How I Became Fake News
Read every word of this. It’s chilling.
Last Sunday evening, I received a worried call from my sister asking if I had spoken with my mother and father. I had spent the day doing interviews about the vehicle attack I witnessed the day before while protesting the Unite the Right rally in Charlottesville and had not been in front of a computer all day. She told me that my parents’ home address had been posted on a neo-Nazi conspiracy theorist message board.
“They are suggesting that you arranged the attack, Brennan,” she said. “There are death threats against you.”
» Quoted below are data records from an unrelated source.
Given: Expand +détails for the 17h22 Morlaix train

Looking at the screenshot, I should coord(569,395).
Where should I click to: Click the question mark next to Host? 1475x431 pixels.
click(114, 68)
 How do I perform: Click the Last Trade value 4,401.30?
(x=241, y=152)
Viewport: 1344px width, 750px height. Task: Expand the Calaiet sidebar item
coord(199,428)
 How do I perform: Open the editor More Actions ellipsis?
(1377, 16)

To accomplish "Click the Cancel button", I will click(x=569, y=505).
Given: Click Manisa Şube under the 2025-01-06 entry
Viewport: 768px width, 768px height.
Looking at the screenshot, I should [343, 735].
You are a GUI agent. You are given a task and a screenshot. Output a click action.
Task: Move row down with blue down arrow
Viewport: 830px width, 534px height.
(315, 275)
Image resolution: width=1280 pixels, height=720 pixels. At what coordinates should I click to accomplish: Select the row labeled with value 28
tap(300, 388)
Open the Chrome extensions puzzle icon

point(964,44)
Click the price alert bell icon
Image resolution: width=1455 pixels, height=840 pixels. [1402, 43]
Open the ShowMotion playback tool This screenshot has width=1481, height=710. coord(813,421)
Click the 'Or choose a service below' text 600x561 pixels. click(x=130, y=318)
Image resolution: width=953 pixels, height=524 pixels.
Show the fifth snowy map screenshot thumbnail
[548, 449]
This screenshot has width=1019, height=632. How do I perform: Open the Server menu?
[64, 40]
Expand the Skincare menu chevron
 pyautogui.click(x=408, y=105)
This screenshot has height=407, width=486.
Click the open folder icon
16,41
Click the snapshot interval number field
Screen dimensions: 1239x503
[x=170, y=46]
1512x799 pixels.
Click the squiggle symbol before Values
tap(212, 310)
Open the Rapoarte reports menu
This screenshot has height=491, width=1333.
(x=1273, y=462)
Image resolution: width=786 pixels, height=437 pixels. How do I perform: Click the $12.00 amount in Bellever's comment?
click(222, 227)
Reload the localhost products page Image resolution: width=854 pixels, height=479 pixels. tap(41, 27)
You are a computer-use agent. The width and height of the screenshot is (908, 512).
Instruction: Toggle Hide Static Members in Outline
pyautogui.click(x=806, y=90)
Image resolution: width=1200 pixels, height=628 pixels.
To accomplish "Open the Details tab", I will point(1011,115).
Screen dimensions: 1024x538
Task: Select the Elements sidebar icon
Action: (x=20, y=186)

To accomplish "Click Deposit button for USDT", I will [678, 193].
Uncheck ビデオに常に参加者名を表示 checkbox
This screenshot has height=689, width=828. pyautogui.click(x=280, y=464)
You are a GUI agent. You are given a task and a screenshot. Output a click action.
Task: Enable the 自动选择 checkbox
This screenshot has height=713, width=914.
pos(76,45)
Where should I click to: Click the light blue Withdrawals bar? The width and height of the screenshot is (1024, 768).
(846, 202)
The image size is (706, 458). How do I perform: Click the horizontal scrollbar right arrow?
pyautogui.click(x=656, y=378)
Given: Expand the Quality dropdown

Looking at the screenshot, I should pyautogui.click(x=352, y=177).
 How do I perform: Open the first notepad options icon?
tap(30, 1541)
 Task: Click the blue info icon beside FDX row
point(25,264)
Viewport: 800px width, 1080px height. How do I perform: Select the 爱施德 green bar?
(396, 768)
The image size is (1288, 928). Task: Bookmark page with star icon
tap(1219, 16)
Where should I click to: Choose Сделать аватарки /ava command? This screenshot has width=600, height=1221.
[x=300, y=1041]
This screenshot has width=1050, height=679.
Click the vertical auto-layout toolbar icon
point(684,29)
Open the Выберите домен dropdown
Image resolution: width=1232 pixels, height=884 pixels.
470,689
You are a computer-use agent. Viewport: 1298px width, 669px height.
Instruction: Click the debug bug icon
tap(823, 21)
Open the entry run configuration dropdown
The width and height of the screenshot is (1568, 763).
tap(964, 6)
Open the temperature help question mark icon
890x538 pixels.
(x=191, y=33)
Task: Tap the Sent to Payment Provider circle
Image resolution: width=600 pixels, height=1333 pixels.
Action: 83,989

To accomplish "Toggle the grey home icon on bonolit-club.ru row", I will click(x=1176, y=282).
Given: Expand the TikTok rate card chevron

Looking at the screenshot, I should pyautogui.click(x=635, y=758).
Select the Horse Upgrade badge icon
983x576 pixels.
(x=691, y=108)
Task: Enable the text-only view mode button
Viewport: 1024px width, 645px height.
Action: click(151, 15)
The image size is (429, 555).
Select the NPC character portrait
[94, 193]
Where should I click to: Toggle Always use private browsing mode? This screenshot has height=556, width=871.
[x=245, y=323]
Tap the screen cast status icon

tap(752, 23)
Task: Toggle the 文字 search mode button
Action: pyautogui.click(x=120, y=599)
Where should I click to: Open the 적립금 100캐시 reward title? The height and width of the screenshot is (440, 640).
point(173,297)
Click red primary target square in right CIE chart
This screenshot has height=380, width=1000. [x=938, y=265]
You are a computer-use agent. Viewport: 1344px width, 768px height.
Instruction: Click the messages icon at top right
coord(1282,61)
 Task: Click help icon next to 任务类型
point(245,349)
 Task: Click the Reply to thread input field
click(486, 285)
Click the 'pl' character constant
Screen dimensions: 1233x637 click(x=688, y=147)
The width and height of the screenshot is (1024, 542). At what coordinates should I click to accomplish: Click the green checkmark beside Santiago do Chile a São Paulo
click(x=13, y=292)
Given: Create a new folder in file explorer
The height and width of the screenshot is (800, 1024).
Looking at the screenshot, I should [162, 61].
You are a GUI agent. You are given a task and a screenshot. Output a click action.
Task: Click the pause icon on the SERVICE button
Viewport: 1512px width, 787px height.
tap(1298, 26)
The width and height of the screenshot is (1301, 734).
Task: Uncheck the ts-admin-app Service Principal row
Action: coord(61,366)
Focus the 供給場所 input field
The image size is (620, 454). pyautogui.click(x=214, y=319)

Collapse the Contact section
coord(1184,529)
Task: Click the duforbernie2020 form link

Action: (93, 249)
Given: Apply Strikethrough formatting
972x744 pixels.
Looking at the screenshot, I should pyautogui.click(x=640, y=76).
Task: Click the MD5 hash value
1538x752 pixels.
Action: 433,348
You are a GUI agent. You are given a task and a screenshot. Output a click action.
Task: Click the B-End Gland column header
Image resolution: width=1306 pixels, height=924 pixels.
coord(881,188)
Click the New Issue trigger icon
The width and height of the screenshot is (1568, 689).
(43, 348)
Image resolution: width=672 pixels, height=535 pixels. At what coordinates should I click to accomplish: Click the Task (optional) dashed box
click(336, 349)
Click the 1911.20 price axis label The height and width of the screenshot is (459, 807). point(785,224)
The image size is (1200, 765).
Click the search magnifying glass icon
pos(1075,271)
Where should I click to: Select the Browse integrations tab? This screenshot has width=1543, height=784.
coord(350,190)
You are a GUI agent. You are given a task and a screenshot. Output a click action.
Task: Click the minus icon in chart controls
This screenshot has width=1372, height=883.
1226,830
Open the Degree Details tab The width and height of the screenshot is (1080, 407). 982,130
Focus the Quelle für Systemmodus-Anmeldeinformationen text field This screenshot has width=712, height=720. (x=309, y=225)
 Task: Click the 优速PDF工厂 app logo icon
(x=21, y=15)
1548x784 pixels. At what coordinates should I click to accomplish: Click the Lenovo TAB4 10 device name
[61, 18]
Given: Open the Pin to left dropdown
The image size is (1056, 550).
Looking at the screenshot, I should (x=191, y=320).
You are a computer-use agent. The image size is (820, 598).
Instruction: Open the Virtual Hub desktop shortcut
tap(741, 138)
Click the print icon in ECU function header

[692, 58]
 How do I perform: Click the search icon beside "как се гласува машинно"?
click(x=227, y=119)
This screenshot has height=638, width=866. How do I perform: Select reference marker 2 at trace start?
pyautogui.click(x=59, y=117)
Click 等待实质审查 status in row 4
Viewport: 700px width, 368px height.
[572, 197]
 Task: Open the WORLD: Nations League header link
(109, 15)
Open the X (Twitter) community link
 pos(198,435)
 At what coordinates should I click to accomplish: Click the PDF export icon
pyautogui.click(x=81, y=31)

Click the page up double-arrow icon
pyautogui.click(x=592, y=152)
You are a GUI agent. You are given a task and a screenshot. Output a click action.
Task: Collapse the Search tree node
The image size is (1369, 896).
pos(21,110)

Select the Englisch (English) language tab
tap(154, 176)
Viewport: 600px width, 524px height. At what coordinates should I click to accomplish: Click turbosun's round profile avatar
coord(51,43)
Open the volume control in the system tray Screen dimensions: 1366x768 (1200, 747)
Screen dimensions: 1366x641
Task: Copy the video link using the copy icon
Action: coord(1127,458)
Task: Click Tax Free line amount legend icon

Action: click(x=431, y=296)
On Saturday morning, I witnessed James Fields smash his car into a crowd of demonstrators, killing Heather Heyer and wounding 19 others. Although I immediately shared the footage with police on the scene, it took me a half-hour to decide to post it publicly. I was concerned about how the footage might be used by the “alt-right” and felt uncomfortable knowing that I had probably filmed someone’s death. I did not want the attention posting the video was likely to bring. I consulted with friends and family, some of whom were also at the counterprotest and some of whom were watching the coverage from outside Charlottesville. They all urged me to share the video, and when I heard from friends that some media outlets were suggesting that it might have been an accident or that the driver might have been attempting to escape an angry mob, I knew I had to post it. The video I took—and the scene I witnessed with my own two eyes—clearly showed the attack was intentional. Fields drove down two empty blocks and plowed straight into the crowd before fleeing in reverse.
So I tweeted it out:
Video of car hitting anti-racist protestors. Let there be no confusion: this was deliberate terrorism. My prayers with victims. Stay home. pic.twitter.com/MUOZs71Pf4
— Brennan Gilmore (@brennanmgilmore) August 12, 2017
Within the next 24 hours, nearly every major American news network and a variety of international press outlets asked to interview me about the attack. I was too shaken to sleep on Saturday night, but I spent all day Sunday conducting interviews. I tried to give a frank account of what I had seen on Fourth Street and respond clearly to questions about the situation more broadly. I said there was one side and one side alone responsible for the death I witnessed—the Nazis and white supremacists who brought their ideology of violence and hate to our town. It was their man who drove his vehicle into the crowd. I thought these points were straightforward and uncontroversial.
Boy was I wrong.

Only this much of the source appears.